**Page excerpt:**
----------
Interest on funds disbursed hereunder shall:
(a)
from the Loan Opening
until the Maturity Date, accrue at the Loan Rate in accordance with
the terms and provisions of each Note;
(b)
be computed upon
advances of the Loan from and including the date of each advance by
Lender to or for the account of Borrower (whether to an escrow or
otherwise), on the basis of a three hundred sixty (360)-day year
and the actual number of days elapsed in any portion of a month in
which interest is due; and
(c)
be paid by Borrower to Lender
together with principal payments in the manner set forth in each
Note.
3.4
Maturity Date . The entire principal balance of
each Note then outstanding and all accrued and unpaid interest
thereon shall be due, if not sooner paid, on the Maturity
Date.
ARTICLE 4
LOAN
DOCUMENTS
4.1
Loan Documents . As a condition precedent to the
Loan Opening, Borrower agrees that it will deliver the following
Loan Documents to Lender at the Loan Opening, all of which must be
satisfactory to Lender and Lender’s counsel in form,
substance and execution:
(d)
Assignment of Rents and Leases.
(e)
The Environmental Indemnity Agreement.
(g)
A Subordination, Non-Disturbance and Attornment Agreement executed
by Tenant .
(h)
A Tenant Estoppel Certificate executed by Tenant
.
(i)
----------
**Stored data:**
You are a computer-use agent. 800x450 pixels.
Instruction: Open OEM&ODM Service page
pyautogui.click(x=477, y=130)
----------
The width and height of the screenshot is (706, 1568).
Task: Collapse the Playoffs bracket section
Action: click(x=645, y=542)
----------
**Problems to solve:**
[1] Answer these questions about the loan agreement excerpt, one per line:
(a) On the basis of how many days in a year is interest computed?
(b) On what date is the entire outstanding principal balance of each Note due, if not sooner paid?
(c) Whom must the delivered Loan Documents satisfy in form, substance and execution?
[2] From the loan agreement excerpt, return word for word the passage that begins at the words "Assignment of Rents" and stops after the words "by Tenant .".

**Answers to the exercise:**
[1]
(a) A three hundred sixty (360)-day year.
(b) The Maturity Date.
(c) Lender and Lender’s counsel.

[2]
Assignment of Rents and Leases.
(e)
The Environmental Indemnity Agreement.
(g)
A Subordination, Non-Disturbance and Attornment Agreement executed
by Tenant .